As it turns out, the Ironman Maine was quite the big deal, and kudos to Augusta for seizing the opportunity to host such a popular event. It acted as a dual qualifier for participants, offering slots to both the Intermountain Healthcare Ironman 70.3 World Championship and to the 2023 Ironman 70.3 World Championship in Lahti, Finland.
Anyway, I managed to accomplish my 26-mile spin, with a few alterations to my course. Coming back through, on my way to Hallowell, the same volunteers — whom I'd seen earlier — were attentive as I approached them. Kind of wondering if I was one of the competing athletes ... and getting prepared to point the way.

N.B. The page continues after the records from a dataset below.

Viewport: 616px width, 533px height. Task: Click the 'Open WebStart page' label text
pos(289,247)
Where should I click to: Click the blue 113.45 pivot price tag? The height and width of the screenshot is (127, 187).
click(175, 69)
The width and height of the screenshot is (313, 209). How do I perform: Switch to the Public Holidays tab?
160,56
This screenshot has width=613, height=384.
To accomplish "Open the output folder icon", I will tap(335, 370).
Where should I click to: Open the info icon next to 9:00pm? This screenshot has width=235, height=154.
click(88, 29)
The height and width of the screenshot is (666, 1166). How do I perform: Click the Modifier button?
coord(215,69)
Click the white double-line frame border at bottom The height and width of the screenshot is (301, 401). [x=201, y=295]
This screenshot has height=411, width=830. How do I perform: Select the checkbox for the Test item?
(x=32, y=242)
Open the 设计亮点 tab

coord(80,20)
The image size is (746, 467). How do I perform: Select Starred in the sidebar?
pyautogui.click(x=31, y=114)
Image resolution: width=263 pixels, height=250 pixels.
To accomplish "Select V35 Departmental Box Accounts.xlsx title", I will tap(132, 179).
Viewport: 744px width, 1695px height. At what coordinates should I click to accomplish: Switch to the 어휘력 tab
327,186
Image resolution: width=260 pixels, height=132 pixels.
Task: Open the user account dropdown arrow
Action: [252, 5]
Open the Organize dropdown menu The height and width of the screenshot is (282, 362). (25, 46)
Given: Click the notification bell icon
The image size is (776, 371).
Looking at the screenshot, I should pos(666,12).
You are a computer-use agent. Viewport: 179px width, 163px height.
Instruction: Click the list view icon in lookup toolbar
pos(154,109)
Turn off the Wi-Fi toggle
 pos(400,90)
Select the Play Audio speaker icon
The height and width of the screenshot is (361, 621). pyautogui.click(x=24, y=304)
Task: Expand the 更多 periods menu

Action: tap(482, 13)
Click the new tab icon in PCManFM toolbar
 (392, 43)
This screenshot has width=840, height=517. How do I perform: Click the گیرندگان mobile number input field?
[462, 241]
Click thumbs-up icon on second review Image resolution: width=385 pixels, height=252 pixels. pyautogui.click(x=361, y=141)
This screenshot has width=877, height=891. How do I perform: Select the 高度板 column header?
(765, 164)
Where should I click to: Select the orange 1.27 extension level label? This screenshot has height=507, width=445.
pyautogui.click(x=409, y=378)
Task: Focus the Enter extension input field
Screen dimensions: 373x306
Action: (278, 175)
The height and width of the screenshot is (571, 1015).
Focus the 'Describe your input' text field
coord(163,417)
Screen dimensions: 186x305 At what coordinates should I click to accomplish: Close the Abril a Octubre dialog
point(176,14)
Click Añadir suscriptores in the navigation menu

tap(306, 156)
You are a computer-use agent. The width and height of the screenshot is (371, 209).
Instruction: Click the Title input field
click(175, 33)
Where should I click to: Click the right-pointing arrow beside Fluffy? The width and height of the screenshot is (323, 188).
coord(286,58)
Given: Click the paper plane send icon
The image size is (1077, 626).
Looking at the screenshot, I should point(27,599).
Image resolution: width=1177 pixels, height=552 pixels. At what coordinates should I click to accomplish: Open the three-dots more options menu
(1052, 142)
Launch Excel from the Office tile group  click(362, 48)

It felt like I was leading the race. And they were probably thinking I must have cheated to get so far ahead of the others.
After my ride, I grabbed a cup of tea and headed down the road near my house to watch the "real" amazing competitors. It left me inspired — and also reminded me — to register for Maine Senior Games, which take place on September 18 in Brunswick. I will be participating in the 20-kilometer (12.4 miles) cycling road race, bracketed in the 70-74 age group. But contending against all the age levels.
I actually entered the Games in 2021, but was unable to go because of my big crash in the Northwoods Gravel Grind the week before. So I'm looking forward to it.
I'm still reflecting on bicycling in Michigan, so I'll offer my thoughts in the next blog posting.
That being said, my return from the Upper Peninsula — as I've said before, it's truly God's country — seemed to produce a collective sigh of relief at Mathieu's Cycle. "Thank God you're back" is what I heard over and over again — mainly for two reasons. For one thing, I don't think my colleagues enjoy cleaning bikes like I do, and, secondly, there is true efficiency when one person concentrates on those duties, thus freeing up the mechanics to just deal with getting the two-wheeled machines riding smoothly.
It's nice to be missed. Stay safe!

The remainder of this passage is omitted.